The most general rule is: it’s too expensive when optimizing it gives a relevant performance benefit. This of course strongly depends on your use-case, and also you can only really objectively determine whether or not something was “too expensive” by that measure after you’ve done the optimization, and thus had the possibility to improve. The art then naturally is to learn to determine ahead of time whether a more optimized approach will give relevant performance benefits.

(I’m using “relevant” instead of “significant” because, especially in the context of statistically measuring something, a “significant” performance improvement would be any performance improvement that you are able to measure to be for sure a performance benefit at all, no matter how small the benefit actually is.)

Some indicators might be: would the cloning be done often or only a single or handful of times throughout the life of the program? Or – for an indefinitely running program – does it happen only a handful of times a second/minute/… or really frequently. And even for really frequent operations; the smaller the time saved by avoiding the clone is, the more often per second it would need to happen for an optimization to be relevant.

Another indicator: Can the data being cloned become really large? Are you only using BigDecimal because your numbers become a bit larger than machine values… perhaps 2 times, or 10 times as large (in terms of number of bytes)? Then cloning is probably negligible. If the become 100s or 1000s times larger (in terms of number of bytes!!) then one should start reconsidering the cost of the clone.

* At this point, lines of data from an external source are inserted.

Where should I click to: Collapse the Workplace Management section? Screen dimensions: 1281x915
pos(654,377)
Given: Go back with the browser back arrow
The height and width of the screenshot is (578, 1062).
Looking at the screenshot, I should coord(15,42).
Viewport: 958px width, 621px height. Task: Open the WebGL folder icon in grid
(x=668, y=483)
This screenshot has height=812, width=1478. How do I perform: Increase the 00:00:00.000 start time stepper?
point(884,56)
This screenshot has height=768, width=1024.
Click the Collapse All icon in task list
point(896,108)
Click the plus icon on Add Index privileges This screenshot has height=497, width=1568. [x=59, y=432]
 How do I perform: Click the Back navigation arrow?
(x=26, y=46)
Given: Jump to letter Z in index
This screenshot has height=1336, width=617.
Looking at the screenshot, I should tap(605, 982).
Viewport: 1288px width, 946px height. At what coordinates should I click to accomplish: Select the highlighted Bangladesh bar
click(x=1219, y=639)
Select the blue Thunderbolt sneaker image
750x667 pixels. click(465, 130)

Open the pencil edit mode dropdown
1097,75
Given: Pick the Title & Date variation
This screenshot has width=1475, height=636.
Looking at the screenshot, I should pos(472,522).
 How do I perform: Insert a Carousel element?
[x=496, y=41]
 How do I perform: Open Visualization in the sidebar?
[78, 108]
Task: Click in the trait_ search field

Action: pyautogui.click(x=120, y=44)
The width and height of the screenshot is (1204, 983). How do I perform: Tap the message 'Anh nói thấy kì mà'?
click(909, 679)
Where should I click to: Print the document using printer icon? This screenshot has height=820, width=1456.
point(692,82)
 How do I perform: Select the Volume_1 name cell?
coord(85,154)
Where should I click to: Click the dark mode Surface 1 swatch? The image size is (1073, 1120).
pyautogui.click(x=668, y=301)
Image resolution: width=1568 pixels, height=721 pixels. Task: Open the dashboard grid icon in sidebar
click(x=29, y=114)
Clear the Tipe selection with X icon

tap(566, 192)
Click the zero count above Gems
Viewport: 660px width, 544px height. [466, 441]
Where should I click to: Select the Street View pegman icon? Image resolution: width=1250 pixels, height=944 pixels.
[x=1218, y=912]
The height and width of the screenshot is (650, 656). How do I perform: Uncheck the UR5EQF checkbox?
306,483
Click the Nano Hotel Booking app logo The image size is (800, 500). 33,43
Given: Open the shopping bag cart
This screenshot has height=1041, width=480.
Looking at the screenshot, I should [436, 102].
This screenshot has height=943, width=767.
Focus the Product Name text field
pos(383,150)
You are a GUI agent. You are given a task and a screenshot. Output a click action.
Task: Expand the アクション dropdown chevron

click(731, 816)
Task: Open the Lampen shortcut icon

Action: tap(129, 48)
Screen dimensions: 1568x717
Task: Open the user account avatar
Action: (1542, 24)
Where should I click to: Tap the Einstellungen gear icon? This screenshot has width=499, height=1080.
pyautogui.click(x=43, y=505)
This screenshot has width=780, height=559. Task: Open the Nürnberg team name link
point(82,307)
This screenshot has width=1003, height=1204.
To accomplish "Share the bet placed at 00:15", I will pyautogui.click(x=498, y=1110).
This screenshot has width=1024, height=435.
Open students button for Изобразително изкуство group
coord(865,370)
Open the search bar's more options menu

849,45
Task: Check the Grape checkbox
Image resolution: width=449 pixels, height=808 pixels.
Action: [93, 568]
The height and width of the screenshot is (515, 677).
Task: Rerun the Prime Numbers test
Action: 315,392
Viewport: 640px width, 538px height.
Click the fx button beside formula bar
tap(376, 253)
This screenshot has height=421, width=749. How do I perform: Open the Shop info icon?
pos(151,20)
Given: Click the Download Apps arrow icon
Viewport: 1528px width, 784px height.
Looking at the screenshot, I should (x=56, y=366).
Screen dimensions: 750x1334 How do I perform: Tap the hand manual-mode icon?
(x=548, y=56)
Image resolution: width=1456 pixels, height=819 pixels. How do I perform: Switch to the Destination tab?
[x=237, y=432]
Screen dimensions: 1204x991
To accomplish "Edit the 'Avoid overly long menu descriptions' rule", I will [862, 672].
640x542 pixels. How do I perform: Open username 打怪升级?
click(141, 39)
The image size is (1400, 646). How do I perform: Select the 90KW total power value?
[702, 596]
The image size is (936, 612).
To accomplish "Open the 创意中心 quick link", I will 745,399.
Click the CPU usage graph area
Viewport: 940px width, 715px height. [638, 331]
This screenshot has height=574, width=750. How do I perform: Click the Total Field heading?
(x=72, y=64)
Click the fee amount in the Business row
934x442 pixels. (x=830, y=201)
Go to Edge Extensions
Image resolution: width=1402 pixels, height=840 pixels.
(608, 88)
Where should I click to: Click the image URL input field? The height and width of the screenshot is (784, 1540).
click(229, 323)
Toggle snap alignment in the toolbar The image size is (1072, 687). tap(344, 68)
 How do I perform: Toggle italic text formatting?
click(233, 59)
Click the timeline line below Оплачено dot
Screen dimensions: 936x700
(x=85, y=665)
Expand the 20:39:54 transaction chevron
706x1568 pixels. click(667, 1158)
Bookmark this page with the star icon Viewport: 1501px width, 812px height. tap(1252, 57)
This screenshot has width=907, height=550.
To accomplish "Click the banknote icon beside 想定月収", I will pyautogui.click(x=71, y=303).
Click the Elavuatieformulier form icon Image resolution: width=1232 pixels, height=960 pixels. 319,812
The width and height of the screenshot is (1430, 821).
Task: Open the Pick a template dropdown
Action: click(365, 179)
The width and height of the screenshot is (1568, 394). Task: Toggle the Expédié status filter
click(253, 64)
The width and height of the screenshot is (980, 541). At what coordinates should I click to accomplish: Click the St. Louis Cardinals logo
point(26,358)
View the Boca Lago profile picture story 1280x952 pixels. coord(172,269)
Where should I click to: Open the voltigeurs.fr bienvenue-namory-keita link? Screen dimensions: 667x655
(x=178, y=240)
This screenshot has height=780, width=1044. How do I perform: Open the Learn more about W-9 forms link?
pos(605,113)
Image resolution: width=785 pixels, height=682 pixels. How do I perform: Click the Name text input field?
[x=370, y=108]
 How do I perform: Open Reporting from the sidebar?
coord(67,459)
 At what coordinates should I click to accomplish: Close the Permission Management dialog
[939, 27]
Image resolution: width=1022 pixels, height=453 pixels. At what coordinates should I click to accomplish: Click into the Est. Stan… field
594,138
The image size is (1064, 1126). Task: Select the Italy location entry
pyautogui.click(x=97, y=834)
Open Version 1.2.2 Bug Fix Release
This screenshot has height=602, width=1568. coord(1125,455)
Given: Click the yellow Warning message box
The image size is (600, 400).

If you’re writing library code, it can be hard to anticipate how users use the code, so it can make sense to be more aggressively optimizing stuff. Of course, while developing, one should still avoid premature optimization, especially in nontrivial situations, and focus on getting stuff to work at all first. Especially since sometimes, sufficient optimizations could be drop-in solutions. E.g. the “turn it into Arc<BigDecimal>” approach I discussed above would not require any logical changes to your code at all if added later. You would just need to add the necessary make_mut calls everywhere where mutation happens, but that’s a straighforward refactoring, applying a change everywhere the compiler tells you to fix the problem that you cannot (implicitly) get mutable access to the BigDecimal anymore through the Arc.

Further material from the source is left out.